“Spirituality is about living with reality and always living in the connection with God. Spirituality is not exactly about praying, especially not about reciting prayers. It is about maintaining a living relationship with God at all times. It surely includes praying and includes reciting prayers. As a monk, I am always reciting prayers. The challenge is not just to recite them, but to pray them. Here in the monastery we have classes on the Psalms, for instance, and we can learn a lot about Psalms and about other Scriptures and even about hymns and prayers. The challenge is always to pray the Psalms, pray the Scriptures, and pray all the hymns and prayers.
Central to this challenge is to come to known my own heart and to be able to focus my heart on the presence of God. If I can manage that, then I can also begin to add to that the knowledge of what I am saying if I am involved in spoken prayer or spoken community prayer. The basic element, however, is always to have my heart set on the Lord, seeking His face. Most of us are able to be still and to pray, as long as that is all that we have to do and as long as nothing else very important is on our minds. The challenge is to keep that basic focus of our souls in the Lord when we have to pray with others, when we must live with others, when we have challenges, when we meet conflict, when we meet complex life situations. Only practice allows us to maintain this inner life of prayer at all times.
Even the early monks and nuns recognized that it is easy to fool ourselves and to think that we have mastered this capacity to focus our lives on God as long as we have no challenges to that focus. Thus if I am totally alone and in silence and seek to focus my being on the Lord, it is generally not too difficult to do that. It is as if all temptations to anything else are now lacking and so I find focusing the energy of my soul on the Lord fairly easy. The challenge comes when the temptations and distractions appear—as they do to all of us in normal life.
Once I have to leave the silence of my monastic cell and interact with others, the challenges begin. It is the same for anyone outside of the monastery. If there is relative peace and quiet, it is not too difficult to focus the energy of one’s soul on the Lord. But if there are children shouting and screaming and fighting, the challenge is different. If I have just had some kind of conflict with another person, the inner peace of my soul is not easy to reclaim. If I have to deal with a group of people who have no interest in a life of prayer, that is another challenge.

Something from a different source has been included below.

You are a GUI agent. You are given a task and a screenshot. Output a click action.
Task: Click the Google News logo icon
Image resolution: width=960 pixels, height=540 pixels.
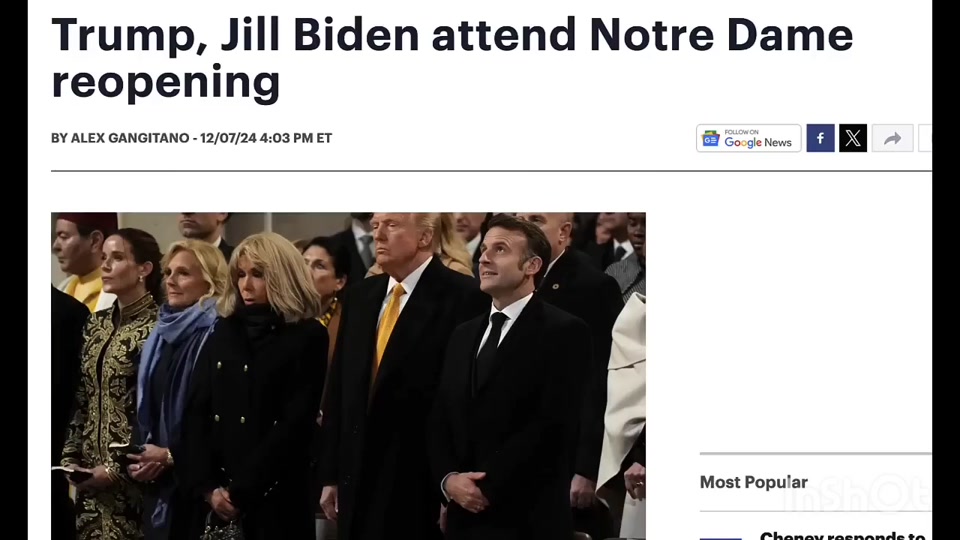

For the early monks and nuns, the perfection of the Christian life was in being able to maintain that inner tie with the Lord in any and every circumstance, no matter how difficult. It was not something that the monk or nun presumed was possible without a lot of struggle. Always that struggle could be resumed whenever the monk or nun realized that the inner focus had been lost. For most of us, this is a lifetime challenge. We may have periods of time when we find ourselves fairly well focused, even in difficult and trying circumstances. There may be other periods of time when we find the inner focus difficult or even impossible—and even at times when there are no distractions from outside of us. My sisters and brothers, we seek the Lord. That is what spiritual life is about. We will continue this search until we die. Let us never give up!”–Abbot Philip, OSB
Read Abbot Philip’s whole essay.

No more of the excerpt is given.